Données enregistrées
************
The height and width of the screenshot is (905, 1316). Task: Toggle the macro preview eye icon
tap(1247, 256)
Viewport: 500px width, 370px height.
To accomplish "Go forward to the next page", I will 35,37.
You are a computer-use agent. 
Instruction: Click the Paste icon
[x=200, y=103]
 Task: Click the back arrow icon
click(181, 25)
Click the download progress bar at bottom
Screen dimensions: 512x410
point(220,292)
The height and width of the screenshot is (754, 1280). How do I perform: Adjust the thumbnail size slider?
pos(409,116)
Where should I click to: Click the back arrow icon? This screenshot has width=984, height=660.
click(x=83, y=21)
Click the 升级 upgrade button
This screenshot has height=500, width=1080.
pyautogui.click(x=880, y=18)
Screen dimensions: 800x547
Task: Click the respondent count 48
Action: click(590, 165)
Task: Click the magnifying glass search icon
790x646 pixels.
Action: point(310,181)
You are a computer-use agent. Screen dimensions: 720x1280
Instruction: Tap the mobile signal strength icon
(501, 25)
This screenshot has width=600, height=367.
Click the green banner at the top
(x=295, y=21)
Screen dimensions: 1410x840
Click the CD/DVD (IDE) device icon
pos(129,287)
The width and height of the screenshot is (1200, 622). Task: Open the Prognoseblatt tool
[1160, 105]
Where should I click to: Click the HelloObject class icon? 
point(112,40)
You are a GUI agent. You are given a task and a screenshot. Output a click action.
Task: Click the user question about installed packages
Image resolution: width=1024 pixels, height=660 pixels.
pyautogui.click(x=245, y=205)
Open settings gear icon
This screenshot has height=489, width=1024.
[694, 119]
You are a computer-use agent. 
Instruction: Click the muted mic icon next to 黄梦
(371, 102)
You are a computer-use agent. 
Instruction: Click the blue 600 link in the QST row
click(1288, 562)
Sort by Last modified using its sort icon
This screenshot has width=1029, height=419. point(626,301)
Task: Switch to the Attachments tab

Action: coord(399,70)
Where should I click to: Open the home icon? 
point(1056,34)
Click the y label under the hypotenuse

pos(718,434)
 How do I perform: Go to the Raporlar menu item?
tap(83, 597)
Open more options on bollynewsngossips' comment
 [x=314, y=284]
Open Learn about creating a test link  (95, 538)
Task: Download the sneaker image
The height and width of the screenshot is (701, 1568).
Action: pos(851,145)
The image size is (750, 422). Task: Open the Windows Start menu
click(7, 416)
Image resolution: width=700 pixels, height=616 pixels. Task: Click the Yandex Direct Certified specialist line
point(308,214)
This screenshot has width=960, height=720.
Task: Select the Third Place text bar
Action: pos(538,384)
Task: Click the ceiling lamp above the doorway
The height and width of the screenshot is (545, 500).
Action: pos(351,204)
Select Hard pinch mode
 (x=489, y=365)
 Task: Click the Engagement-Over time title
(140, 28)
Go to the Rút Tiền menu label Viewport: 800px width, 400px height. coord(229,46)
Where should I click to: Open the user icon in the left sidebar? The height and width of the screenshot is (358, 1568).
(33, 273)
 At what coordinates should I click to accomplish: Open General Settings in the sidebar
************
** Consigne **
Recopiez les entrées de la ligne contenant « Select Hard pinch mode » jusqu'à la ligne contenant « Go to the Rút », en remplaçant « title » par « heading » et sans rien modifier d'autre.

** Résultat **
Select Hard pinch mode
 (x=489, y=365)
 Task: Click the Engagement-Over time heading
(140, 28)
Go to the Rút Tiền menu label Viewport: 800px width, 400px height. coord(229,46)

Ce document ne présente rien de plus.